If a test dataset is unavailable then the test error rate can be found out by several ways. First some mathematical adjustments can be made to the training error rate to estimate the test error. And a subset of the training data can be kept away from model fitting and be then applied to the learning methods to get a test error.

Validation Set Approach

This method is used to estimate the test error associated with fitting a particular statistical learning method on a set of observations. It involves randomly dividing the available observations into two sets – a training set and a validation set. The training set is used to fit the model on while the fitted model is used to predict the responses for the observations in the validation set. The validation set error rate gives an estimate of the test error rate.

validation set

The division should be made so that both the subsets are of comparable sizes but it can happen in any random manner. But if the observations are divided again and again and the same learning method is used to produce the test error, then there would be some variation in the error rates produced each time.

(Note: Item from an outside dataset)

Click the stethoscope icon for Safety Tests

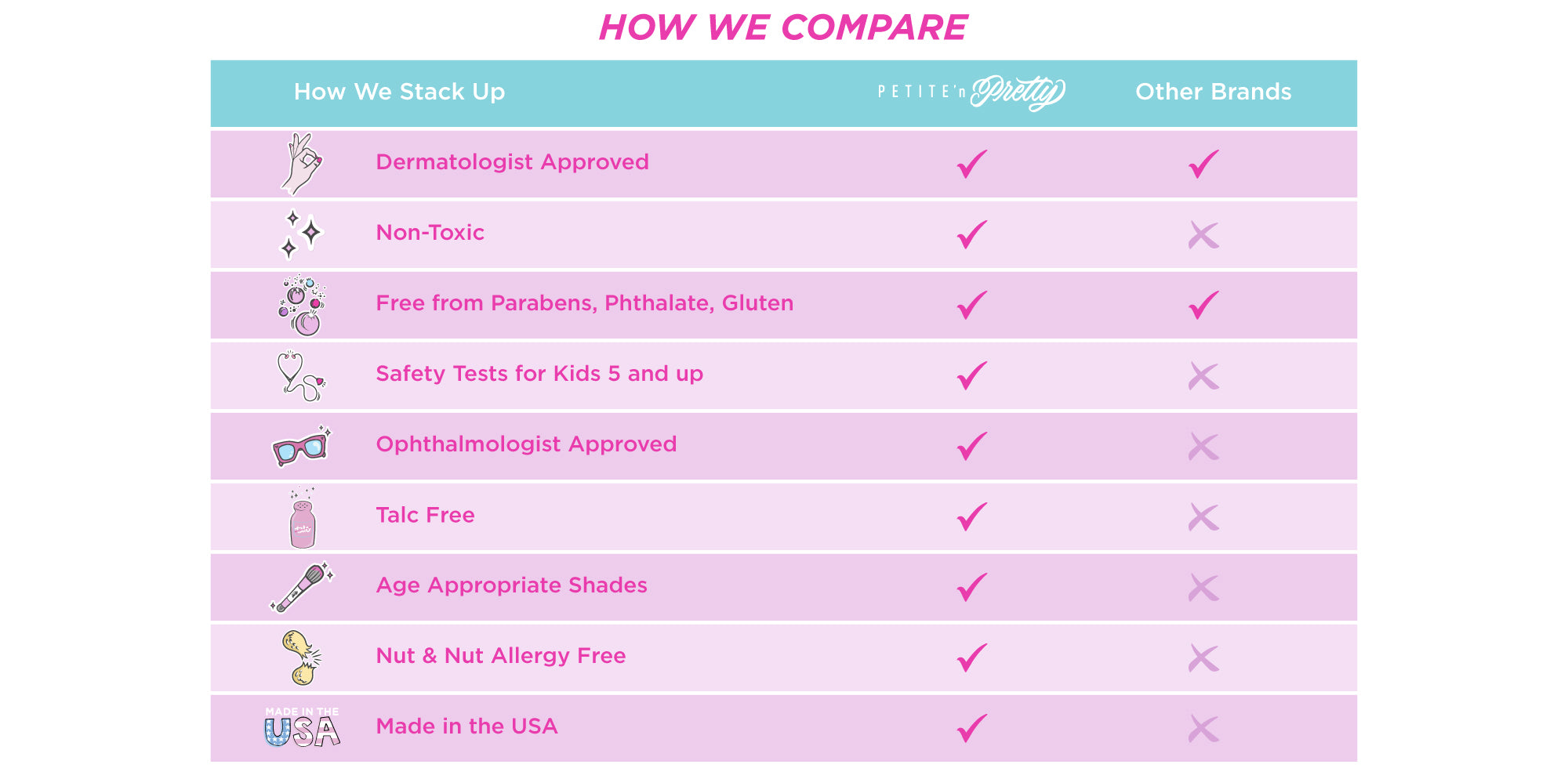pos(301,376)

Though conceptually simple and easy to implement, the validation set approach has some potential drawbacks:

  • The validation estimate of the test error rate can be highly variable depending on which observations are included in the training set and which observations are included in the validation set.

  • Some statistical methods don’t perform well with fewer observations. So when using the validation set approach on a subset of the observations, the error rate may tend to overestimate the test error rate for the model fit on the entire data set.

Leave-one-out-cross-validation

Leave-one-out-cross-validation (LOOCV) is related to the validation set approach but it attempts to address the drawbacks of the method.

Like the validation set approach, LOOCV involves splitting the set of observations into two parts. But instead of creating two subsets of comparable sizes, a single observation $(x_1,y_1)$ is used for the validation set and the remaining observations $(x_2,y_2),…,(x_n,y_n)$ make up the training set. The statistical learning method is fit on the n-1 training observations and a predictory $\hat{y_1}$ is made for the excluded observation. As $(x_1, y_1)$ was not used to fit the method, ${MSE_1}=(y_1-\hat{y_1})^2$ provides an approximately unbiased estimate for the test error. But as $MSE_1$ is based upon a single observation which is highly variable hence it is a poor estimate.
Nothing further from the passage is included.